---------- Records supplied

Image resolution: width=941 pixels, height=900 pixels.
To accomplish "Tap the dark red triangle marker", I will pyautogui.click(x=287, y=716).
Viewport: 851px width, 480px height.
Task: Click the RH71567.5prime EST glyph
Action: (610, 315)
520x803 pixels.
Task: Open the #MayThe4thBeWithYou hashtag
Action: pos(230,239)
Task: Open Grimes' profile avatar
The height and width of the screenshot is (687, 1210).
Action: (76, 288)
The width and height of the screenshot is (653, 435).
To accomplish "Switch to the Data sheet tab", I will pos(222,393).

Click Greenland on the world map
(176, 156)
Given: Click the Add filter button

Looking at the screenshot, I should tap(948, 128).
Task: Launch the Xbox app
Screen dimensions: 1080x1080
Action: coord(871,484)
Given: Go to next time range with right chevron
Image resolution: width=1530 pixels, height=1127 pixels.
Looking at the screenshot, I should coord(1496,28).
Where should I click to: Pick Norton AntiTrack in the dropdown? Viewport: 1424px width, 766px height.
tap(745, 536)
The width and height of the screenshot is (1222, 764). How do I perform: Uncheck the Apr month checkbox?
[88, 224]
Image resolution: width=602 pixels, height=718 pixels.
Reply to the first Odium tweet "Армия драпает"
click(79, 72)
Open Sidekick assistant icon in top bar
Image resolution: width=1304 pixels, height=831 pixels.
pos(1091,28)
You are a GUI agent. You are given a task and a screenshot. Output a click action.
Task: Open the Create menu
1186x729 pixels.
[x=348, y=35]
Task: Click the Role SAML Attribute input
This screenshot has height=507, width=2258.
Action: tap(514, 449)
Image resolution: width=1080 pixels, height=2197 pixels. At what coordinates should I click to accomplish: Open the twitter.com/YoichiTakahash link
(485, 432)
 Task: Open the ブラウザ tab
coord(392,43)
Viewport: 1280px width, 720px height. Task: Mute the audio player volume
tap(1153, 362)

--------------------

(Task description): The answer must be the line containing "Task: Click the Role SAML Attribute input" and every line after it to the end of the records, repeated exactly.

(Finished task):
Task: Click the Role SAML Attribute input
This screenshot has height=507, width=2258.
Action: tap(514, 449)
Image resolution: width=1080 pixels, height=2197 pixels. At what coordinates should I click to accomplish: Open the twitter.com/YoichiTakahash link
(485, 432)
 Task: Open the ブラウザ tab
coord(392,43)
Viewport: 1280px width, 720px height. Task: Mute the audio player volume
tap(1153, 362)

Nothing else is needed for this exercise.